CROP
ProjectsParts ServicesMedia

PDF Data Migration Guide

This guide covers the integration of PDF documents (manuals, datasheets, certifications) into the Media Coverage API.

PDF Data Migration Guide

Overview

This guide covers the integration of PDF documents (manuals, datasheets, certifications) into the Media Coverage API.

Current Status: Phase 1 (Schema Ready, Zero Data)

Future Status: Phase 2 (Data Integration Complete)
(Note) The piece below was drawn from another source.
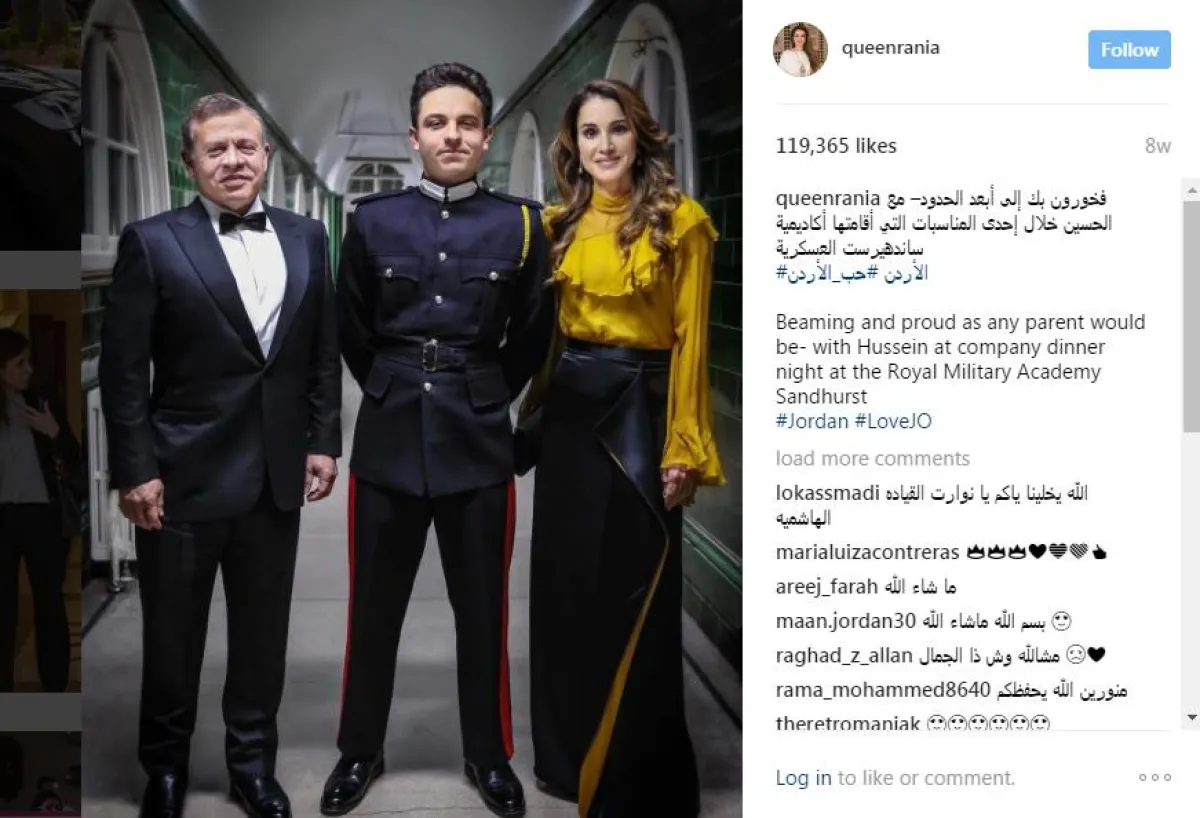Screen dimensions: 1200x818
Task: Open the #LoveJO hashtag
Action: 893,421
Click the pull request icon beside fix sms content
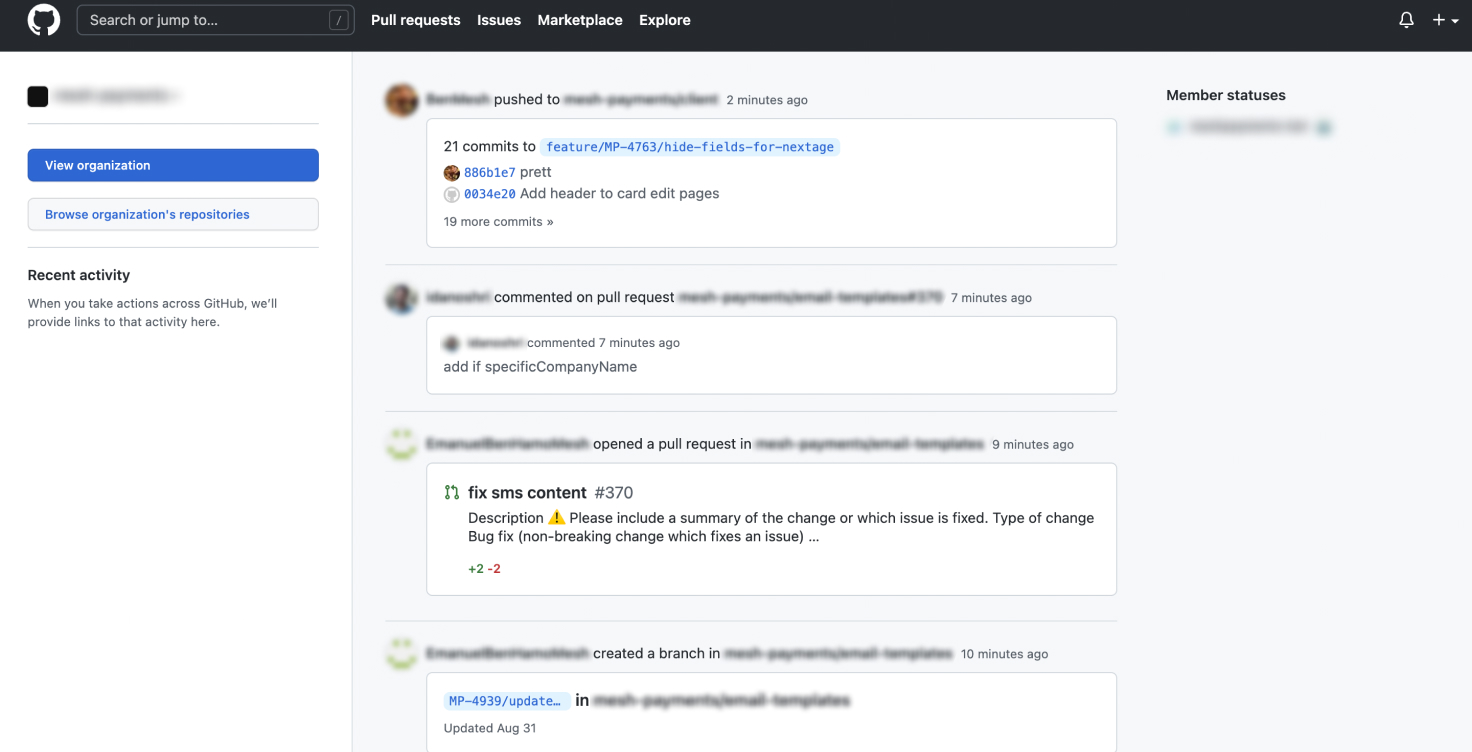Image resolution: width=1472 pixels, height=752 pixels. pos(452,492)
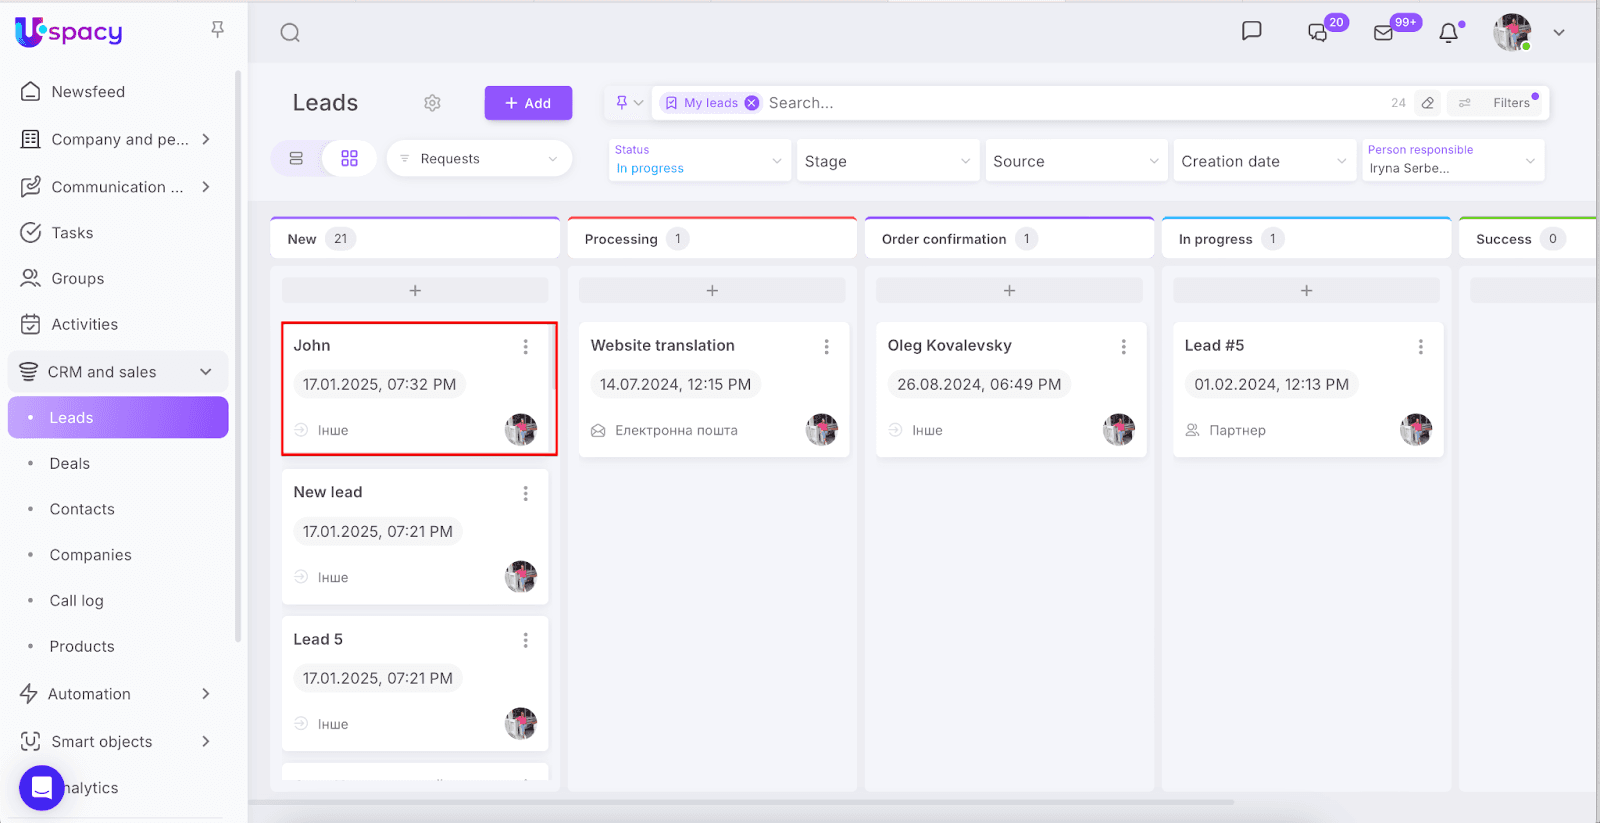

Breaking Changes: NONE - Frontend code continues to work, counts simply populate from zero to actual values.


Current State (Phase 1)

API Behavior Today

The Media Coverage API returns PDF fields with count = 0:

curl http://localhost:3005/api/health/media/coverage | jq '.data.documents'

Response:

{
  "coverage": {
    "count": 0,
    "percentage": 0
  },
  "byType": {
    "manuals": 0,
    "datasheets": 0,
    "certifications": 0
  }
}

MongoDB Schema (Ready)

The nh_unified collection schema includes PDF document fields:

{
  _id: ObjectId("..."),
  partNumber: "87840296",
  sku: "117-2295-001",
  title: "Hydraulic Filter Element",
  // ... other fields ...
  documents: {
    manuals: [
      {
        type: "installation" | "service" | "parts" | "operator",
        title: "Installation Guide - Hydraulic Filter",
        url: "https://storage.googleapis.com/crop_docs/newholland/manuals/87840296_install.pdf",
        language: "en",
        pageCount: 12,
        fileSize: 2457600, // bytes
        uploadedAt: ISODate("2025-11-17T10:00:00Z"),
        metadata: {
          version: "1.0",
          author: "New Holland Engineering",
          tags: ["hydraulic", "filter", "installation"]
        }
      }
    ],
    datasheets: [
      {
        type: "specifications" | "dimensions" | "compatibility",
        title: "Technical Specifications",
        url: "https://storage.googleapis.com/crop_docs/newholland/datasheets/87840296_specs.pdf",
        language: "en",
        pageCount: 4,
        fileSize: 524288
      }
    ],
    certifications: [
      {
        type: "safety" | "quality" | "environmental",
        title: "CE Certification",
        url: "https://storage.googleapis.com/crop_docs/newholland/certs/87840296_ce.pdf",
        issuer: "TUV Rheinland",
        issueDate: ISODate("2024-06-15T00:00:00Z"),
        validUntil: ISODate("2026-12-31T23:59:59Z"),
        certificationNumber: "CE-2024-NHL-87840296"
      }
    ]
  }
}

Key Points:

  • Schema exists, but documents field is currently undefined/null for all parts
  • API gracefully handles missing field (returns 0 counts)
  • No code changes needed when data arrives - automatic detection

Migration Timeline

Phase 1: Schema Ready (Current - Completed ✅)

Status: Complete

Deliverables:

  • MongoDB schema includes documents object
  • API endpoints return PDF fields with zero counts
  • Frontend components handle zero state gracefully
  • OpenAPI spec documents PDF structures
  • TypeScript types define document interfaces

Verification:

# API returns PDF fields
curl http://localhost:3005/api/health/media/coverage | \
  jq '.data.documents' && echo "✅ PDF fields present"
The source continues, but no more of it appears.